CVRP CVRPCVRP
CVRP Definitions
The academic definition of a CVRP defines a single maximum capacity for each vehicle (Q) and a quantity per node (q). This means that if we have say, 5 vehicles, each with a capacity of 100 and a set of orders, the maximum number of nodes that can be visited by each vehicle is a function of the quantities associated with the nodes. We also know that the problem only has a feasible solution if the total demand (across all the nodes) is less than 500 (5 x 100) as this is the only constraint in the problem.
The reason the CVRP is considered a generalisation of the TSP is that if we didn’t have the capacity constraint, we would simply visit all the nodes in an optimal fashion, which would simply be the TSP solution. Here is an example of the optimal result for the academic A-n32-k5 CVRP problem with and without the capacity constraint.
You can see that if we didn’t have capacity constraints, we could create an optimal tour, but would need a capacity of 410 on the vehicle. If the vehicle capacity is 100, then we know that 4 vehicles is too few, but 5 vehicles is just right. This is why you can see 5 distinct routes in the diagram on the right. The cumulative quantity on the vehicle is provided at each node and you can see that the maximum amount reached on each route is just under 100 (98,44,98,98 and 72 - which also adds up to 410, no coincidence there). It’s worth mentioning that only a fraction of the optimal TSP edges are used in the optimal CVRP solution (there are only 11 common edges between the two solutions displayed here). Knowing the optimal TSP is nice, but the constraints involved in the CVRP limit the amount of information transfer from the one context to the other. The capacity component in the CVRP is what makes is much harder to solve than the standard TSP.
Endpoints
- POST: https://api.icepack.ai/vehicle-router/solve/ (input)
- GET: https://api.icepack.ai/vehicle-router/solve/{requestid} (output)
Input
The classic CVRP schema which is analogous to the academic formulation is cvrp-jkfdoctmp51n. In this scehma you’ll find only a handful of modelling objects. The first is to define where all the visit locations are, which is done through the Geocode definition:
message Geocode {
required string id = 1;
required float x = 2; // longitude for earth-routing
required float y = 3; // latitude for earth-routing
required float quantity = 4 [default = 0]; // the amount added to a vehicle at each node
}Another concept we need to model the CVRP is the idea of a “depot”. You’ll see this is the second field defined in the encapsulating model portion of the schema:
message CVRP {
enum eDistanceType {
RoadNetwork = 1;
Euclidean = 2;
Haversine = 3;
};
repeated Geocode points = 1; // the nodes we want to visit
required Geocode depot = 2; // where all the vehicles should start and return to
required int32 NumberOfVehicles = 3; // the maximum number of vehicles permitted in the model
required float VehicleCapacity = 4; // the capacity of the vehicles
optional eDistanceType distancetype = 5 [default = RoadNetwork];
}The points and depot use the same Geocode definition, but technically the quantity on the depot is ignored. From here, we can populate the balance of our example with the required data and “The Oval Bar Dublin” is the “depot” for the vehicle (i.e. where the vehicles start and end their day):
points {
id: "The Dropping Well"
x: -6.25506163
y: 53.3079872
quantity: 20
}
...
depot {
id: "The Oval Bar Dublin"
x: -6.26029587
y: 53.348465
quantity: 0
}
NumberOfVehicles: 3
VehicleCapacity: 100
distancetype: RoadNetworkFrom here we can serialise the model, since all the required data has been populated, and send it to the API.
Output
The solution response for the CVRP provides a list of routes, one for each vehicle and the total cost (which is the total distance in this context).

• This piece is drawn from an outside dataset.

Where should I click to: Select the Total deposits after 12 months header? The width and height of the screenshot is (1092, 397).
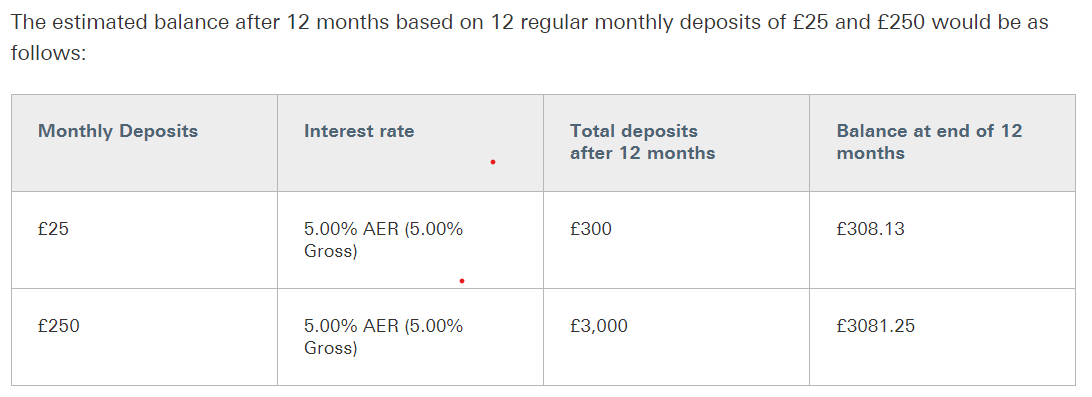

message SolutionResponse {
message Route{
repeated string sequence = 1;
repeated Edge edges = 2;
repeated float visitCapacities = 3;
};
repeated Route routes = 1; // Each vehicle produces a single route.
required float objective = 2; // The total distance across all vehicles.
}Each route contains the sequence in which points which be visited by the vehicle. You’ll notice that a vehicle sequence will start and end with the same location, which is the depot. This is exactly what we want in this context as the vehicle in these problems has to return to the location at which it started.
The visitCapacities field describes the quantity handled at each stop (which corresponds to the input quantities for those locations). If you sum the visitCapacities on a route you’ll see that the total quantity is less than the capacity of the vehicles specified in the input payload. The objective field is the sum of all edge distances - the objective with the CVRP is to service all the orders first, using as few vehicles as possible, and then minimising the total distance travelled.
The Edge definition in the output is identical to the Edge definition used by the TSP and is handled in exactly the same way. Using the R-package we can plot a series of vehicle routes using leaflet:
In this simple example, we only require two vehicles in order to service all the demand, which are shown in red and blue above.